* START Text *

Wednesday 4 September 2019

Unicode and UTF-8: A survivor's guide

UTF-8 is the most popular way of representing the comprehensive Unicode character set in those old-fashioned 8-bit bytes. But from the web-developer's point of view it can be a way of introducing maddening inconsistency in the handling of strings and text documents. This article gives the facts and suggests how to avoid the pitfalls.

Unicdoe

There is only one Unicode. It's a set of characters each with a unique 'code point', overseen by a consortium of industry leaders intended to cover all languages and scripts in current use. Despite appearances there are no 'code pages' or anything like that. There are several ways to represent Unicode characters in a document however, and many different collations to confuse the picture.

UTF-8

The standard for encoding the Unicode character set in 8-bit bytes (from one to four of them) is called 'UTF-8'. There's also 'UTF-16' and 'UTF-32' for two byte and four byte encodings respectively, but we won't be looking at those. Note that the standard is to write the name in caps with a hyphen: 'UTF-8'. Given the industry's respect for standards you may encounter it written otherwise; phpMyAdmin uses 'utf8' for example. In these cases it's safest just to go along with it.

In web pages

Normally the server should specify UTF-8 in the response headers, but to make a document portable include this line in the HTML5 header:

<meta charset="UTF-8">

These are only declarations however; they do no actual character set conversion, and don't guarantee that the characters are actual encoded that way in the first place. If you see odd characters on a web page look for your browser's function for viewing in a different encoding. My version of Opera has Page->Encoding on the main menu for instance.

In programming languages

Each programming language has its own functions for converting between encodings, and they'll have to be studied carefully. This is not the place for such study, but I'll mention that PHP has utf8_encode to help read from web pages with the popular ISO-8859-1 set. But for more general tasks mb_convert_encoding will be needed.

In authoring software and databases

When setting up a database you need to check that it is dealing in UTF-8. In phpMyAdmin go to the server main menu and choose the Variables option (it won't be there if you don't have the right privileges). Consult the Server System Variables documentation (click the ? icon) to find all mentions of 'utf8' and make changes accordingly. Check your code thoroughly with a variety of accented texts before committing.

Different collations

Collations are a big source of confusion; it looks like there are several different versions of the character set, a bit like the old 'code pages'. But a collation only refers to how strings are sorted rather than stored, so if you've picked the wrong one it doesn't matter very much. Just change it. The correct choice is this one:

utf8mb4_unicode_ci

This states that it uses encodings of up to four bytes ('mb4'), uses universal rather than language-specific sorting ('unicode'), and sorting is case insensitive ('ci'). There are also 'general_ci' variants, but don't uses them: they are a fraction more time efficient but at the expense of accuracy.

* END Text *
* START Data extract *

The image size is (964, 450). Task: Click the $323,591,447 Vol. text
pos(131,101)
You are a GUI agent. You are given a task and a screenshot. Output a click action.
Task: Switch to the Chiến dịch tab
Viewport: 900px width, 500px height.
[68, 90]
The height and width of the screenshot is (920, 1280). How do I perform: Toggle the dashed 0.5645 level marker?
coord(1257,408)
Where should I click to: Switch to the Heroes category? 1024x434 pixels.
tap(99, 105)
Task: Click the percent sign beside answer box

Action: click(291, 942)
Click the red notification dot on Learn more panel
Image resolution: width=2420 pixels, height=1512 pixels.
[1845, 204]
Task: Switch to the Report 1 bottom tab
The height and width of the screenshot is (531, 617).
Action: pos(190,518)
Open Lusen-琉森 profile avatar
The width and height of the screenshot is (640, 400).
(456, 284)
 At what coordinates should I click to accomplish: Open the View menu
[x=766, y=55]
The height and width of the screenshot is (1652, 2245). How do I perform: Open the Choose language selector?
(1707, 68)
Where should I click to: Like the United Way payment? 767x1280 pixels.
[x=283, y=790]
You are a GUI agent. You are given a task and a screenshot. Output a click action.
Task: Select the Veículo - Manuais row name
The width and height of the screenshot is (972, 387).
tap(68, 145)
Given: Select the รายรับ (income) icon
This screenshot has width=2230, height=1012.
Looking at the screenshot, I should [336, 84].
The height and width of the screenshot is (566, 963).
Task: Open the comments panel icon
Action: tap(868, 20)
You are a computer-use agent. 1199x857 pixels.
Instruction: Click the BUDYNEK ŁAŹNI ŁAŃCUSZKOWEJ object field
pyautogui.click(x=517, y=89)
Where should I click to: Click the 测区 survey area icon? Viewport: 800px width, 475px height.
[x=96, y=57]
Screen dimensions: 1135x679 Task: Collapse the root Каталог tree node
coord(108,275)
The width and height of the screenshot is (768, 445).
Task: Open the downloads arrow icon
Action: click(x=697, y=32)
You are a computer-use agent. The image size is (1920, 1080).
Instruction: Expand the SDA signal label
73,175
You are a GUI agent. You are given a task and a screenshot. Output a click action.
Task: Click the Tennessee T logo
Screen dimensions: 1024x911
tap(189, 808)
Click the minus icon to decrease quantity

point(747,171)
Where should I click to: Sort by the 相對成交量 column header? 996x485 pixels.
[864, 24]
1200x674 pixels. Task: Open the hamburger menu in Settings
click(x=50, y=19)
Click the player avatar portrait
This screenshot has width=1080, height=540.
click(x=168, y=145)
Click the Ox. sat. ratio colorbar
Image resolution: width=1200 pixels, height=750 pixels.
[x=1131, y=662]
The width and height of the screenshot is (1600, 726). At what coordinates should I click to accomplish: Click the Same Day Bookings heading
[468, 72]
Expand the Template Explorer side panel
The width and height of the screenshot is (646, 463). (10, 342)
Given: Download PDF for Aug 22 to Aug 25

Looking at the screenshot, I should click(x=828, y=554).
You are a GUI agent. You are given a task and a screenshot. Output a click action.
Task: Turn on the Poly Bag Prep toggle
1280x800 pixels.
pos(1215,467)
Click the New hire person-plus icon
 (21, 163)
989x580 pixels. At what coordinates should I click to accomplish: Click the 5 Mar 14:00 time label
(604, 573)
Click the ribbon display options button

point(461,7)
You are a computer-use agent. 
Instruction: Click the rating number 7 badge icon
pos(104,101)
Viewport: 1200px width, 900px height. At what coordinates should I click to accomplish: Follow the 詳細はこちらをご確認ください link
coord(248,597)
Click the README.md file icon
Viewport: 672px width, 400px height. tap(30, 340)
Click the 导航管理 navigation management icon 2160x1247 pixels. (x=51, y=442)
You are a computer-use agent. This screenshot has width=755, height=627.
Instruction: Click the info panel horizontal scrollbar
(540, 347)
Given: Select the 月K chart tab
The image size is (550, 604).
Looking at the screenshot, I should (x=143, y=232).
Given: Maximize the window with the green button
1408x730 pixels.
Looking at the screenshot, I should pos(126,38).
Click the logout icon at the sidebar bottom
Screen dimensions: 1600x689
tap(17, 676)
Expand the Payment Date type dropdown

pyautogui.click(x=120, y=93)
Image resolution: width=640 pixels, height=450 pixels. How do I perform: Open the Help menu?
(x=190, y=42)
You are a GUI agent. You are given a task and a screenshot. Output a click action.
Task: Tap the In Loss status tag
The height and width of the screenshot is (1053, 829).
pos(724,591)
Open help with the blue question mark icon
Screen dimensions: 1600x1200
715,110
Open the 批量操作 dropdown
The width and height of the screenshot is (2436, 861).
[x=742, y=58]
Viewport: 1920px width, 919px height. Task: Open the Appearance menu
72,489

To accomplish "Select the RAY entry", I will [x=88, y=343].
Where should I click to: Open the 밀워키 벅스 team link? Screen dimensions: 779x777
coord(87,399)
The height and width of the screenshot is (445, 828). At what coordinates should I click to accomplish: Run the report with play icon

* END Data extract *

▶ _What to work on_
Reproduce word for word the part of the Unicode and UTF-8 guide above, starting at "These are only" and ending at "will be needed.".

▶ _Response to this exercise_
These are only declarations however; they do no actual character set conversion, and don't guarantee that the characters are actual encoded that way in the first place. If you see odd characters on a web page look for your browser's function for viewing in a different encoding. My version of Opera has Page->Encoding on the main menu for instance.

In programming languages

Each programming language has its own functions for converting between encodings, and they'll have to be studied carefully. This is not the place for such study, but I'll mention that PHP has utf8_encode to help read from web pages with the popular ISO-8859-1 set. But for more general tasks mb_convert_encoding will be needed.